NPR has been featuring a problematic reporter this year - Bob Konrardy a Vietnam War vet who went to Iraq in March of this year as an embed in the same-named platoon that he led in Vietnam. Konrardy is not a reliable journalist by any stretch, his own paper's editorial board sees it as a point of pride that he is "no mainstream journalist."

There's been something a little weird all along about this fellow. In NPR's first story on him we learn that he survived grave wounds in Vietnam, lost many comrades from his platoon, and recently began suffering PTSD after retiring from work. In that first report he said he wanted "...to go over and see combat, to try to put some of those old demons to rest." But then he added, "It’s not about me, it’s about the platoon." Actually it seemed all about him.

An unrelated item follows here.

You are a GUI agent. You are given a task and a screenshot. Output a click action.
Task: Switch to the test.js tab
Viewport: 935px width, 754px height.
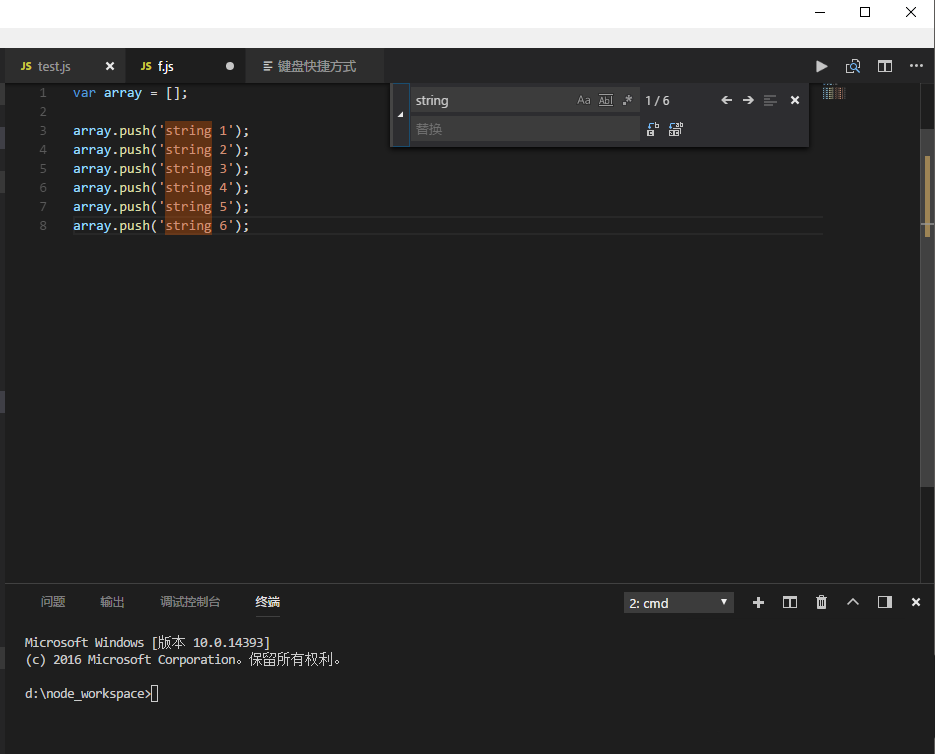point(54,66)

NPR's second feature on him was a study in the bizarre. Describing his time in Iraq he told Deborah Elliot, "...the platoon clears four houses...guys have to go into this house at night...rooms are like your bedrooms at home...they have no idea what’s in that room; there could be a kid with an RPG in there...the anxiety level goes into overdrive...it’s terrible..." Now that was interesting since I have yet to read a confirmed case of a house raid resulting in deaths of US soldiers from a "kid with an RPG."

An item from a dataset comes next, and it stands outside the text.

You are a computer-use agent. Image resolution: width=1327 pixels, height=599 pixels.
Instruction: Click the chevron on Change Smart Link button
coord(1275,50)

Elliot then mentions that in Konrardy's photos of a raid, the man of the house is in his underwear, his wife's in her robe, and their little kids are at their feet. You might expect her to ask, "Don't you think raiding Muslim houses in the middle of the night with non-Arabic-speaking, heavily armed, tense US soldiers is likely to fuel resentment or worse?" Instead Elliot asks, "...did you ever feel that it wasn’t appropriate for you to be in these private homes since you are not an active duty soldier or a journalist who’s working for a newspaper?" Holy crap! If you're an active duty soldier or a journalist for a US newspaper, then - heck - mi casa es su casa - come on in...

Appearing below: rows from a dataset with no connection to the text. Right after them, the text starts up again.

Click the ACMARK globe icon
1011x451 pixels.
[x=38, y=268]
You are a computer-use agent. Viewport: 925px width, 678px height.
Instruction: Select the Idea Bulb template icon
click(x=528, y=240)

Tonight was the final straw. It turns out that six US soldiers and one Iraqi in the platoon that Konrardy did his therapy-embed with were killed about a week ago. And here's the message Konrardy supposedly has from the men who were killed:
"...while we’re over here we sincerely believe that we are not having terrorists bombing our malls and bombing our sporting events because we’re keeping them too busy. So we’re protecting America, we’re helping our families" [to which Konrardy adds] "—and they believe that. And I do."
It's sickening and ironic; in his first NPR interview Konardy said, "I know I can’t do anything about the war..." and yet here he is doing the all he can to peddle the most blatant lie about this war that there is: that it is supposedly protecting us and making the world more secure when, in fact, it is doing exactly the opposite.

(Image source.)

2 comments:

Unknown said...

Great post, and again, thanks for listening and reporting on this pseudo-reporting. Yes, most sickening indeed, that NPR would handle it this way, but no longer at all surprising.

Anonymous said...

I was searching for something else and ran across this. I know it is a year old, and wish I had caught it back when. I remember hearing this on NPR and being flabbergasted that NPR treated him like a professional having something worth saying. There are many things wrong with a Vietnam vet with PTSD who embeds himself as a "reporter" with our troops for a few days, and then works the media to talk about it, all under the guise of "for the boys there," for his PTSD, or for any other thing he comes up with. And on NPR he also admitted to breaking a serious promise to his family not to leave the base, like in thirty seconds. What a lack of integrity! Your "it's all about him" is sadly true. To be diagnosed with POTSD, he probably has a therapist, but obviously not a very good one. And how stupid can his family be to allow a sick man to pretend to be a reporter and endanger our troops by his civilian presence? Where were these people when he said he was doing this, and why didn't somebody try to stop him? Obviously he hasn't heard the expression that "nobody wins at war."